__Activity__: Reproduce all of the records word for word, omitting the pictures.

__Exercise input__:
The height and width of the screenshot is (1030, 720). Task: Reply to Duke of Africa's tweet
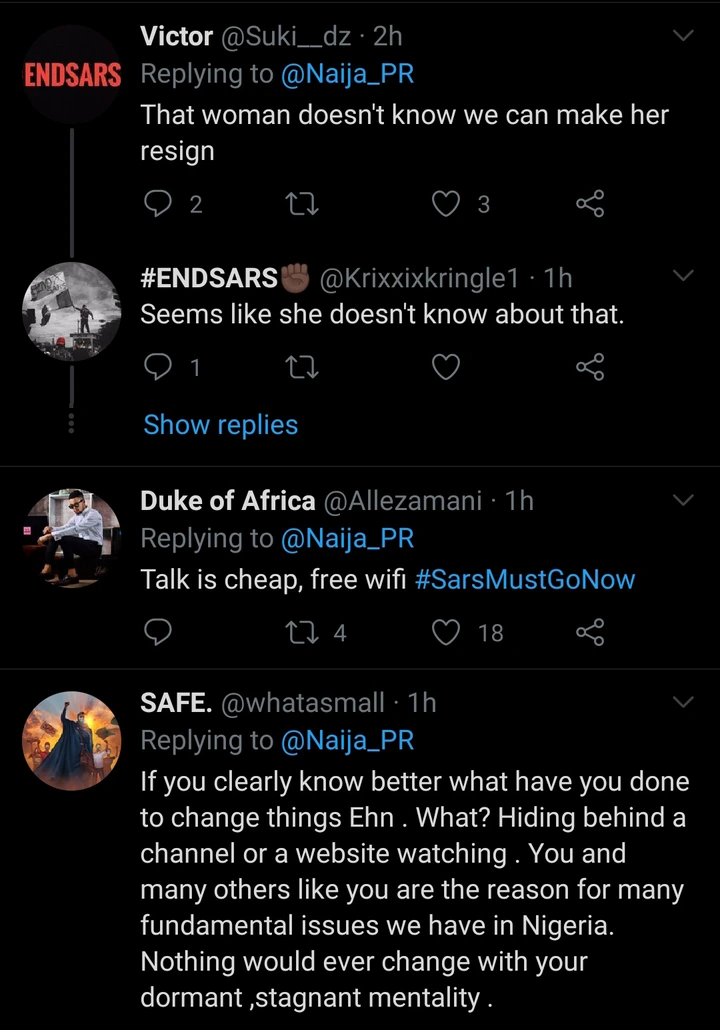click(158, 632)
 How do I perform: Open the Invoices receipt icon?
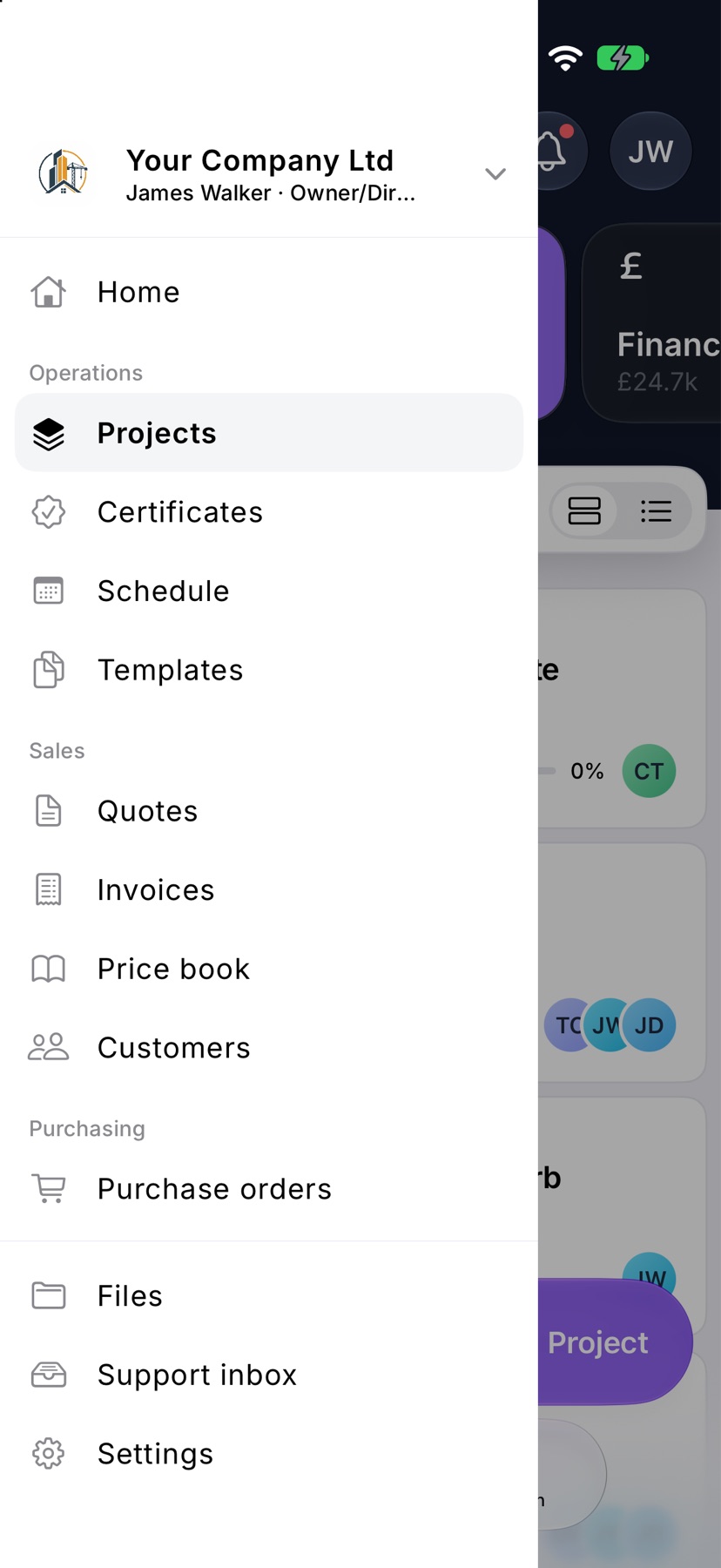49,889
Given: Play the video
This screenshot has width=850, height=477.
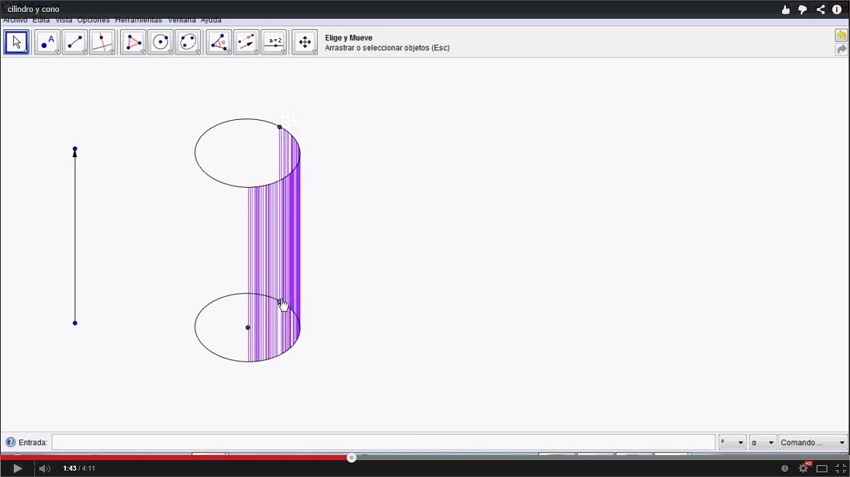Looking at the screenshot, I should tap(17, 468).
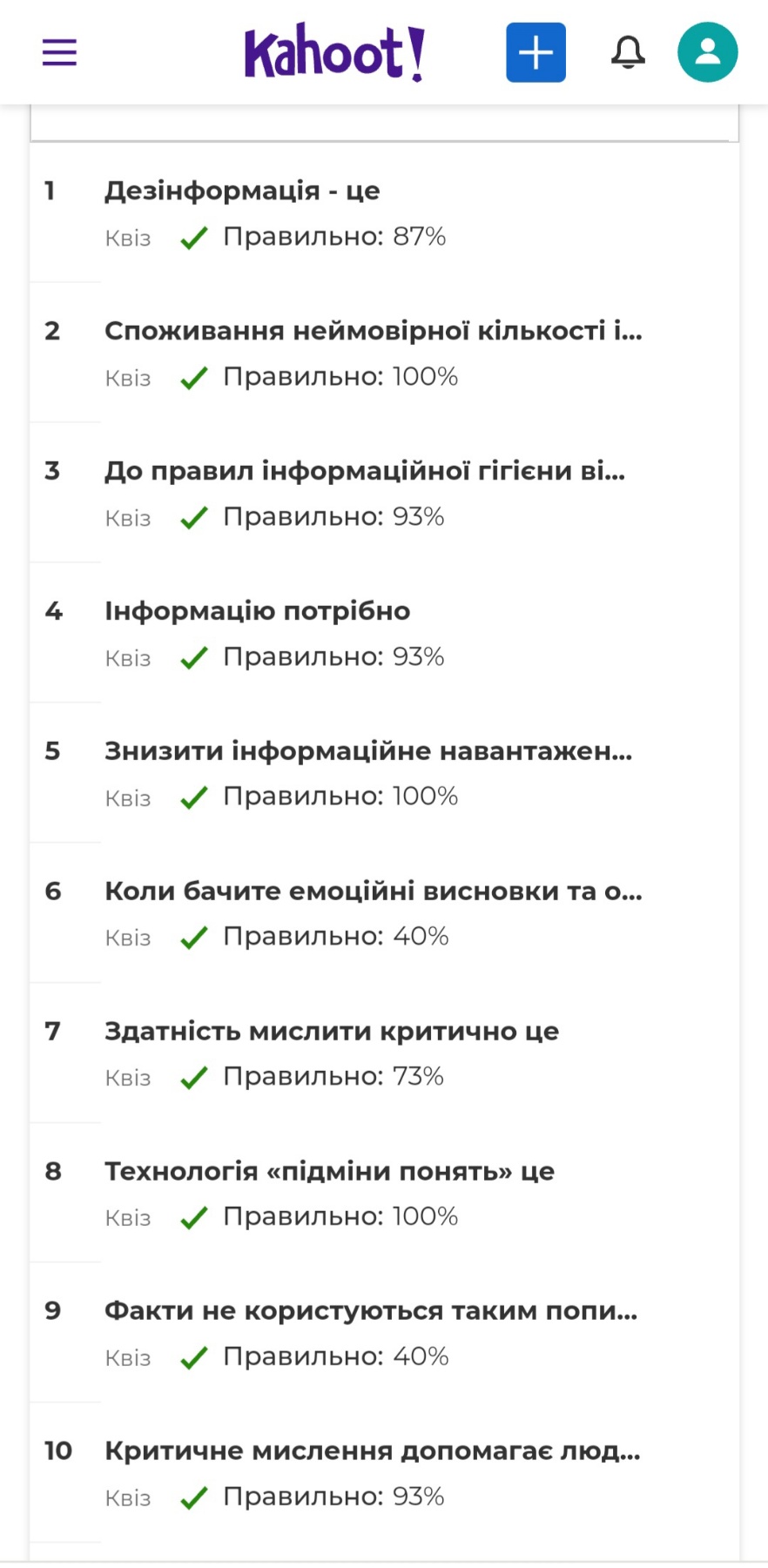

__Exercise answer__:
The height and width of the screenshot is (1030, 720). Task: Reply to Duke of Africa's tweet
click(158, 632)
 How do I perform: Open the Invoices receipt icon?
49,889
Given: Play the video
This screenshot has width=850, height=477.
Looking at the screenshot, I should tap(17, 468).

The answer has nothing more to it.